The emitter of the transistor Tr1 is connected to the DC load Zdc via the resistor R1, and the voltage generated between the emitter of the transistor Tr1 and the input terminal 22 is supplied to the DC load Zdc as the DC power supply voltage Vdc1. ing. As the impedance element ZL, an impedance element that can flow a direct current, such as a resistor, an inductor, or a semiconductor element, or an impedance circuit that can flow a direct current that is a combination of these elements may be used. Impedance element ZB is to produce a sufficiently large impedance Z _B than the capacitor C1 with respect to the frequency of the AC voltage Vac.

  The receiving circuit 3 receives a communication signal transmitted as the AC voltage Vac from the power supply terminal 6 and converts it into a data format that can be processed by a control circuit provided in, for example, a lighting control device, a sensor, or a home appliance, AC load Zac represents the input impedance of a communication signal receiving unit in the receiving circuit, and DC load Zdc is a power receiving unit for operating power supply voltage in the receiving circuit, for example, an input of a power circuit. It represents the impedance.

  The capacitor C2 only needs to be able to extract the AC voltage Vac1 by blocking the DC component from the input voltage Vin input between the input terminals 21 and 22. For example, the capacitor C2 can be directly connected to the input terminal 21 without using the impedance element ZL. It is good also as a structure interposed between AC load Zac.

  Next, the operation of the power line carrier communication apparatus 1 configured as described above will be described. FIG. 2 is an explanatory diagram schematically showing the parallel impedance of the series circuit of the capacitor C2 and the AC load Zac and the series circuit of the resistor R1 and the DC load Zdc in FIG. 1 as an impedance element ZO.
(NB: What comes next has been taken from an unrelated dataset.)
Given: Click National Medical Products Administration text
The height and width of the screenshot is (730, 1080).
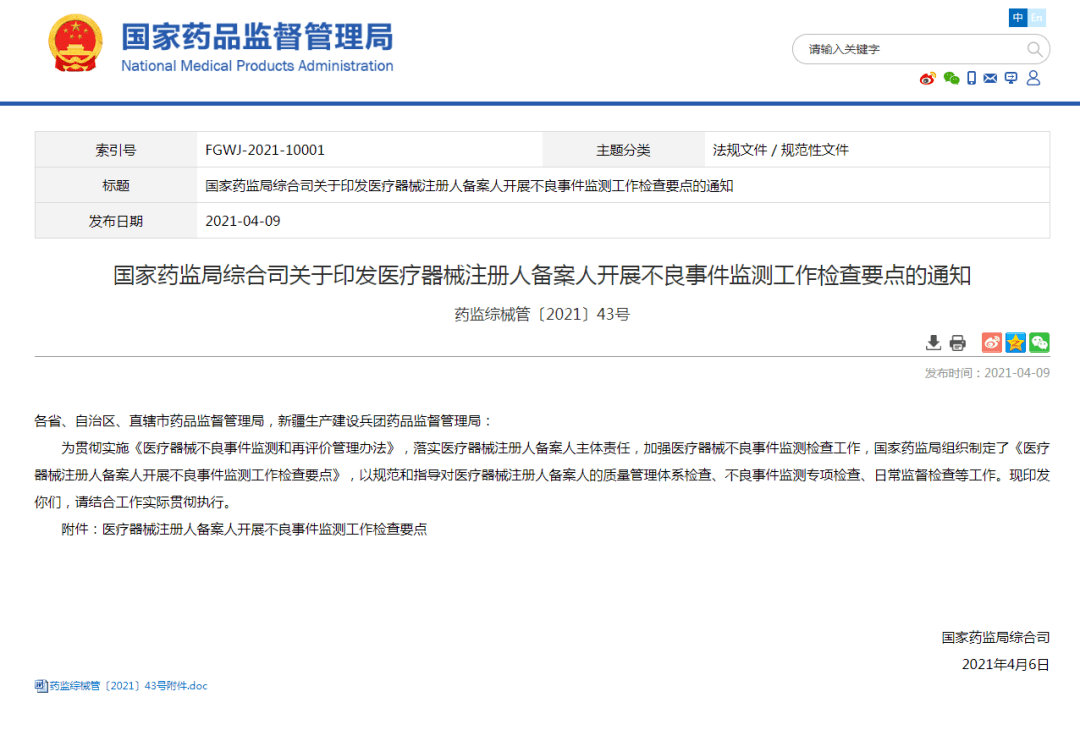Looking at the screenshot, I should (257, 66).
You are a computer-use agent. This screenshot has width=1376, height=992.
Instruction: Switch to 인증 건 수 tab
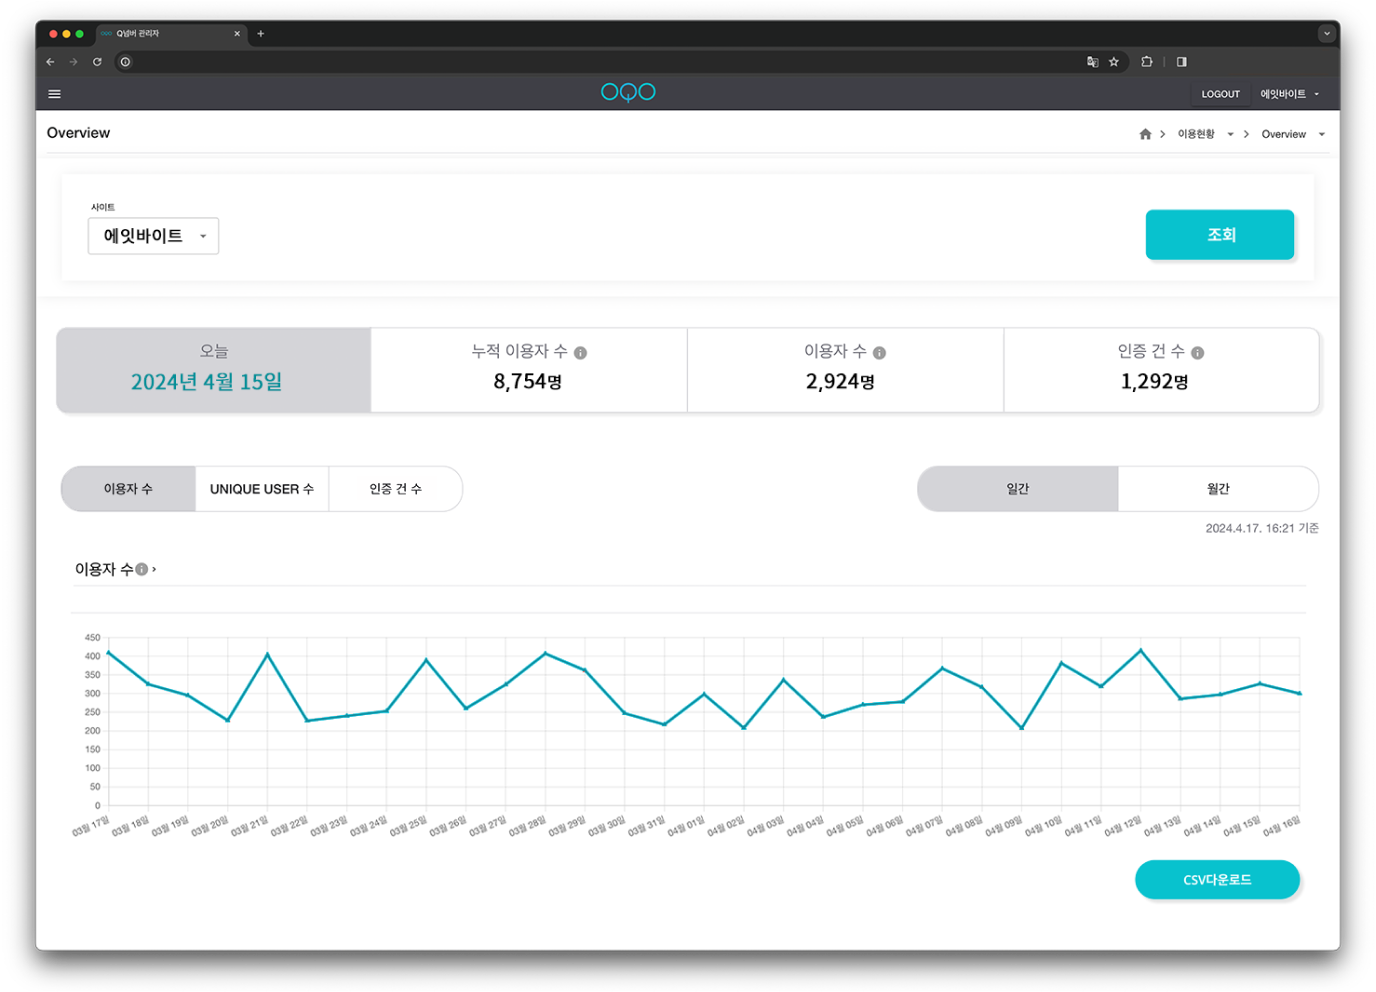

First, the power supply terminal 6 superimposes the AC voltage Vac, which is an AC signal for communication, on the DC power supply voltage Vdc, and outputs the output voltage Vout to the input terminals 21 and 22 in the power line carrier communication device 1 via the conductor lines 4 and 5. The input voltage Vin is applied between the input terminals 21 and 22. The current I _ZL flows through the impedance element ZL according to the input voltage Vin, the current I ₁ flows through the transistor Tr1, and the current I ₂ flows through the impedance element ZO. In this case, current I _ZL = current I ₁ + current I ₂ .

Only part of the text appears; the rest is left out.